→ AIM OF THE EXERCISE: The listing has to be given again in full and exactly.

→ DATA TO PROCESS:
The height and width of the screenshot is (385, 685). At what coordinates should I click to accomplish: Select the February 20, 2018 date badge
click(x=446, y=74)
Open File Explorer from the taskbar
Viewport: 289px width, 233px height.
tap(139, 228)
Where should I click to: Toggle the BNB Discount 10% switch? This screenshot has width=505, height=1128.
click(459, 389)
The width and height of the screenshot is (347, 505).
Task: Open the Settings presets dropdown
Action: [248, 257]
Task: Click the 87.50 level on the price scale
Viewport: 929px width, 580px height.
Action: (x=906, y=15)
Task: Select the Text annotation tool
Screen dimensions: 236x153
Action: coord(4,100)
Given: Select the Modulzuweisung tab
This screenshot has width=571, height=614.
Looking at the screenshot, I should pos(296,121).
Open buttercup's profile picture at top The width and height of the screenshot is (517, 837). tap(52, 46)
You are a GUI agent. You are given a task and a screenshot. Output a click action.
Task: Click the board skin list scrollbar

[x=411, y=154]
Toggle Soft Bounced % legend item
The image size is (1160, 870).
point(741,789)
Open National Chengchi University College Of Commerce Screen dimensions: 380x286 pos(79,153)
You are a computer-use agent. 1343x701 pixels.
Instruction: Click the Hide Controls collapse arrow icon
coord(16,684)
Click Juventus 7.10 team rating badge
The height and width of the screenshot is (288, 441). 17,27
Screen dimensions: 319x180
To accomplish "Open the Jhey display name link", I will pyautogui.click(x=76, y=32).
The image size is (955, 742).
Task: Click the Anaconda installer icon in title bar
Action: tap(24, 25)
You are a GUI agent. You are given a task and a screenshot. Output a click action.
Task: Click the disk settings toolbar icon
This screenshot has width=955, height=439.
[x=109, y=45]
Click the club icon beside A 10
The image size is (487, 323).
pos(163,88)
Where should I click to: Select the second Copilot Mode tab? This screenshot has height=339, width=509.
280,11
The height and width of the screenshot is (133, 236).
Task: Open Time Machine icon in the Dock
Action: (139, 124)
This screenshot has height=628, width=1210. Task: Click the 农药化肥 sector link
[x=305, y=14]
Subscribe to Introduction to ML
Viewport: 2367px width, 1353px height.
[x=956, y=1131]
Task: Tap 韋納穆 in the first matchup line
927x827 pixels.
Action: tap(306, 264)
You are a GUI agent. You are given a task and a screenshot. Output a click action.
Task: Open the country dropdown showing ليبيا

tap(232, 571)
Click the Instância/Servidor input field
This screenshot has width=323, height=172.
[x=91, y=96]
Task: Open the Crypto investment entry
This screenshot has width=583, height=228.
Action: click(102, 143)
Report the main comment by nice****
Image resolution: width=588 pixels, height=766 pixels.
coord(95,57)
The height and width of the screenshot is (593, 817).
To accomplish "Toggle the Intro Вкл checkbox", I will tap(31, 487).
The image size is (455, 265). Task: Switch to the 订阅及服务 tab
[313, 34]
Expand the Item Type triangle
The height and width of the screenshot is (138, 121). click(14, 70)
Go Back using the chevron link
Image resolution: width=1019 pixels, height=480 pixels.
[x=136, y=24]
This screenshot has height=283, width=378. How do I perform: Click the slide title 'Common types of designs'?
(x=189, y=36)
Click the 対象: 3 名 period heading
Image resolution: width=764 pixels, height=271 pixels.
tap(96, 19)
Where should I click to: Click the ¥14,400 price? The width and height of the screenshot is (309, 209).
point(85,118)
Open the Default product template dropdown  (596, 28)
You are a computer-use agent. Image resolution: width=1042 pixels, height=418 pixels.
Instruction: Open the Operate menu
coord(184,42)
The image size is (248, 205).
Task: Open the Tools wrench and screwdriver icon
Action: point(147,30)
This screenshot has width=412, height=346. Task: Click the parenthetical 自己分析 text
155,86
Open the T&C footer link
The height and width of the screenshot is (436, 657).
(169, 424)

→ SOLUTION TO THE PROBLEM:
The height and width of the screenshot is (385, 685). At what coordinates should I click to accomplish: Select the February 20, 2018 date badge
click(x=446, y=74)
Open File Explorer from the taskbar
Viewport: 289px width, 233px height.
tap(139, 228)
Where should I click to: Toggle the BNB Discount 10% switch? This screenshot has width=505, height=1128.
click(459, 389)
The width and height of the screenshot is (347, 505).
Task: Open the Settings presets dropdown
Action: [248, 257]
Task: Click the 87.50 level on the price scale
Viewport: 929px width, 580px height.
Action: (x=906, y=15)
Task: Select the Text annotation tool
Screen dimensions: 236x153
Action: coord(4,100)
Given: Select the Modulzuweisung tab
This screenshot has width=571, height=614.
Looking at the screenshot, I should pos(296,121).
Open buttercup's profile picture at top The width and height of the screenshot is (517, 837). tap(52, 46)
You are a GUI agent. You are given a task and a screenshot. Output a click action.
Task: Click the board skin list scrollbar

[x=411, y=154]
Toggle Soft Bounced % legend item
The image size is (1160, 870).
point(741,789)
Open National Chengchi University College Of Commerce Screen dimensions: 380x286 pos(79,153)
You are a computer-use agent. 1343x701 pixels.
Instruction: Click the Hide Controls collapse arrow icon
coord(16,684)
Click Juventus 7.10 team rating badge
The height and width of the screenshot is (288, 441). 17,27
Screen dimensions: 319x180
To accomplish "Open the Jhey display name link", I will pyautogui.click(x=76, y=32).
The image size is (955, 742).
Task: Click the Anaconda installer icon in title bar
Action: tap(24, 25)
You are a GUI agent. You are given a task and a screenshot. Output a click action.
Task: Click the disk settings toolbar icon
This screenshot has width=955, height=439.
[x=109, y=45]
Click the club icon beside A 10
The image size is (487, 323).
pos(163,88)
Where should I click to: Select the second Copilot Mode tab? This screenshot has height=339, width=509.
280,11
The height and width of the screenshot is (133, 236).
Task: Open Time Machine icon in the Dock
Action: (139, 124)
This screenshot has height=628, width=1210. Task: Click the 农药化肥 sector link
[x=305, y=14]
Subscribe to Introduction to ML
Viewport: 2367px width, 1353px height.
[x=956, y=1131]
Task: Tap 韋納穆 in the first matchup line
927x827 pixels.
Action: tap(306, 264)
You are a GUI agent. You are given a task and a screenshot. Output a click action.
Task: Open the country dropdown showing ليبيا

tap(232, 571)
Click the Instância/Servidor input field
This screenshot has width=323, height=172.
[x=91, y=96]
Task: Open the Crypto investment entry
This screenshot has width=583, height=228.
Action: click(102, 143)
Report the main comment by nice****
Image resolution: width=588 pixels, height=766 pixels.
coord(95,57)
The height and width of the screenshot is (593, 817).
To accomplish "Toggle the Intro Вкл checkbox", I will tap(31, 487).
The image size is (455, 265). Task: Switch to the 订阅及服务 tab
[313, 34]
Expand the Item Type triangle
The height and width of the screenshot is (138, 121). click(14, 70)
Go Back using the chevron link
Image resolution: width=1019 pixels, height=480 pixels.
[x=136, y=24]
This screenshot has height=283, width=378. How do I perform: Click the slide title 'Common types of designs'?
(x=189, y=36)
Click the 対象: 3 名 period heading
Image resolution: width=764 pixels, height=271 pixels.
tap(96, 19)
Where should I click to: Click the ¥14,400 price? The width and height of the screenshot is (309, 209).
point(85,118)
Open the Default product template dropdown  (596, 28)
You are a computer-use agent. Image resolution: width=1042 pixels, height=418 pixels.
Instruction: Open the Operate menu
coord(184,42)
The image size is (248, 205).
Task: Open the Tools wrench and screwdriver icon
Action: point(147,30)
This screenshot has width=412, height=346. Task: Click the parenthetical 自己分析 text
155,86
Open the T&C footer link
The height and width of the screenshot is (436, 657).
(169, 424)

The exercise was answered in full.